Given instruction: Can you render the data below as a JSON list of strings, with one string per line and blank lines left out?

--- begin Stored data ---

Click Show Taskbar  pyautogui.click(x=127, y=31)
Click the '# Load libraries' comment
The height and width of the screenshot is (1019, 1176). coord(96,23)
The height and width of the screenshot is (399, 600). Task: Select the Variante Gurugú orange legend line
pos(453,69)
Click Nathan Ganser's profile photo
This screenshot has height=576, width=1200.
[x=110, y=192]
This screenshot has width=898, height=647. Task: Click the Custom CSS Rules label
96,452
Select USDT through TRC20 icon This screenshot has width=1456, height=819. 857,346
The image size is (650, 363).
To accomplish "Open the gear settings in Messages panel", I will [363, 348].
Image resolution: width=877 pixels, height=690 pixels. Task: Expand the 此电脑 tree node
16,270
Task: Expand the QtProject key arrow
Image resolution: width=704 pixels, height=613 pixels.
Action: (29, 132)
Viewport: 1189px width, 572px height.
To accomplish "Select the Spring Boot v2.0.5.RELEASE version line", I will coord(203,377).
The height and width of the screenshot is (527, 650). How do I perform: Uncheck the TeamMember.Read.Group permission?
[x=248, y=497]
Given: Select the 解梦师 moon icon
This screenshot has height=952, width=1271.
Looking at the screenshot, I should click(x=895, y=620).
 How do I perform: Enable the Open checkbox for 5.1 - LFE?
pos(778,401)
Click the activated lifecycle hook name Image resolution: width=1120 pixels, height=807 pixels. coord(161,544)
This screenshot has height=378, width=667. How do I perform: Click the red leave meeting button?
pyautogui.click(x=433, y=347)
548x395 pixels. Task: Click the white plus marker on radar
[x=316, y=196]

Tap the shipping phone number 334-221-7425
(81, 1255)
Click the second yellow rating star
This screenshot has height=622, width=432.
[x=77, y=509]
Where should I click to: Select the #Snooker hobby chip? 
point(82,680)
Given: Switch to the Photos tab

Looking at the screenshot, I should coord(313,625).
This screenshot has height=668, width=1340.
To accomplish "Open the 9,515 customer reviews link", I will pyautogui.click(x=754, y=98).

--- end Stored data ---

Correct result:
[
  "Click Show Taskbar  pyautogui.click(x=127, y=31)",
  "Click the '# Load libraries' comment",
  "The height and width of the screenshot is (1019, 1176). coord(96,23)",
  "The height and width of the screenshot is (399, 600). Task: Select the Variante Gurugú orange legend line",
  "pos(453,69)",
  "Click Nathan Ganser's profile photo",
  "This screenshot has height=576, width=1200.",
  "[x=110, y=192]",
  "This screenshot has width=898, height=647. Task: Click the Custom CSS Rules label",
  "96,452",
  "Select USDT through TRC20 icon This screenshot has width=1456, height=819. 857,346",
  "The image size is (650, 363).",
  "To accomplish \"Open the gear settings in Messages panel\", I will [363, 348].",
  "Image resolution: width=877 pixels, height=690 pixels. Task: Expand the 此电脑 tree node",
  "16,270",
  "Task: Expand the QtProject key arrow",
  "Image resolution: width=704 pixels, height=613 pixels.",
  "Action: (29, 132)",
  "Viewport: 1189px width, 572px height.",
  "To accomplish \"Select the Spring Boot v2.0.5.RELEASE version line\", I will coord(203,377).",
  "The height and width of the screenshot is (527, 650). How do I perform: Uncheck the TeamMember.Read.Group permission?",
  "[x=248, y=497]",
  "Given: Select the 解梦师 moon icon",
  "This screenshot has height=952, width=1271.",
  "Looking at the screenshot, I should click(x=895, y=620).",
  " How do I perform: Enable the Open checkbox for 5.1 - LFE?",
  "pos(778,401)",
  "Click the activated lifecycle hook name Image resolution: width=1120 pixels, height=807 pixels. coord(161,544)",
  "This screenshot has height=378, width=667. How do I perform: Click the red leave meeting button?",
  "pyautogui.click(x=433, y=347)",
  "548x395 pixels. Task: Click the white plus marker on radar",
  "[x=316, y=196]",
  "Tap the shipping phone number 334-221-7425",
  "(81, 1255)",
  "Click the second yellow rating star",
  "This screenshot has height=622, width=432.",
  "[x=77, y=509]",
  "Where should I click to: Select the #Snooker hobby chip? ",
  "point(82,680)",
  "Given: Switch to the Photos tab",
  "Looking at the screenshot, I should coord(313,625).",
  "This screenshot has height=668, width=1340.",
  "To accomplish \"Open the 9,515 customer reviews link\", I will pyautogui.click(x=754, y=98)."
]